» Activity:
Each line in the records that mentions the word "element" needs to be listed.
──────────────────────────────
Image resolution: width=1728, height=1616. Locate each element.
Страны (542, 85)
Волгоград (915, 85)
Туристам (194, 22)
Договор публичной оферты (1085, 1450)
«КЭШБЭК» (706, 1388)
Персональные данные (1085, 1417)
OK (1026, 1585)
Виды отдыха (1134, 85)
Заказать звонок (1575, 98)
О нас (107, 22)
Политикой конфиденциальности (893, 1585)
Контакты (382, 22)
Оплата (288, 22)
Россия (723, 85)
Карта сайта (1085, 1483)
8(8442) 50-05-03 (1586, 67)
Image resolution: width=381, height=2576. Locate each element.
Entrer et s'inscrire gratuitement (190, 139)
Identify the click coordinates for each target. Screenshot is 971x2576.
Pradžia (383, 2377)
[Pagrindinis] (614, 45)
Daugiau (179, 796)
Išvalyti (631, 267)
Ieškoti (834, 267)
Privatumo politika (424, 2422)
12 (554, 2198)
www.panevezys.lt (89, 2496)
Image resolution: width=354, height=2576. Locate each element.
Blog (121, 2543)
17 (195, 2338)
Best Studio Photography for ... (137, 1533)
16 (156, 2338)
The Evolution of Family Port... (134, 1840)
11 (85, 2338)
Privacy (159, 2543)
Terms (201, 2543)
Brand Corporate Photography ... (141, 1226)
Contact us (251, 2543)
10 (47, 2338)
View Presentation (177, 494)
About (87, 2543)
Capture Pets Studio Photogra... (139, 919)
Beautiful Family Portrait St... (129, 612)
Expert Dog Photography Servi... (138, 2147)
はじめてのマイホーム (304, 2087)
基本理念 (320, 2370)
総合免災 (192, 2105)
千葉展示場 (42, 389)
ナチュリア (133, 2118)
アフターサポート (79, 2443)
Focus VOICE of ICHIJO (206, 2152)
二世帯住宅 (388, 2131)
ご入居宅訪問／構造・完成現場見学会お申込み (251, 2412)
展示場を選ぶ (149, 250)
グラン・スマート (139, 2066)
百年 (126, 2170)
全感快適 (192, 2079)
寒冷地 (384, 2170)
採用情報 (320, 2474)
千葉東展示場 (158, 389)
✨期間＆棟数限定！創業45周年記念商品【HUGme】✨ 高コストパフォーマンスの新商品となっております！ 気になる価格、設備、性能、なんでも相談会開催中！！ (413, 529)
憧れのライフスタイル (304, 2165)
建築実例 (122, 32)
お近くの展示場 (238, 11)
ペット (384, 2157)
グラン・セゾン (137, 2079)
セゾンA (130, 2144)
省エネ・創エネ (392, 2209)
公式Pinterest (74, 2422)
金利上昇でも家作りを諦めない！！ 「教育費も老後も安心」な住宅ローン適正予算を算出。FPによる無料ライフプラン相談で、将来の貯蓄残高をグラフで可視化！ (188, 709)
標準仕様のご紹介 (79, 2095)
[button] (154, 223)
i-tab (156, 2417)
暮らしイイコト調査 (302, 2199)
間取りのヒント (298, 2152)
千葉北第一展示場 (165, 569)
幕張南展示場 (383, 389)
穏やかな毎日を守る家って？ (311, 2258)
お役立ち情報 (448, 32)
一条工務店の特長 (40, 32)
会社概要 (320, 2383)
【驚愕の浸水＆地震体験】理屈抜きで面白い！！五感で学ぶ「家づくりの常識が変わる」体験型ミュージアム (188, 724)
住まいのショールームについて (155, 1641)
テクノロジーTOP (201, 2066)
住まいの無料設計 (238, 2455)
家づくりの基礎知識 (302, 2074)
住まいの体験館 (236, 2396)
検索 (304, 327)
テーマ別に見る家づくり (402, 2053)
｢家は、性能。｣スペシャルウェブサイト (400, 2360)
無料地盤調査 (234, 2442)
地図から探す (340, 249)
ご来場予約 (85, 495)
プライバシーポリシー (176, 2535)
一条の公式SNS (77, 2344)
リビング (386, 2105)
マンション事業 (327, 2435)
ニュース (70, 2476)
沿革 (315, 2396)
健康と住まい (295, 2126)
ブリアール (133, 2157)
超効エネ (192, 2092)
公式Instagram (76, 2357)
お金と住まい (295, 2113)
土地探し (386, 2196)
──────────────────────────────
» Result below:
Image resolution: width=1728, height=1616. Locate each element.
Image resolution: width=381, height=2576. Locate each element.
Image resolution: width=354, height=2576. Locate each element.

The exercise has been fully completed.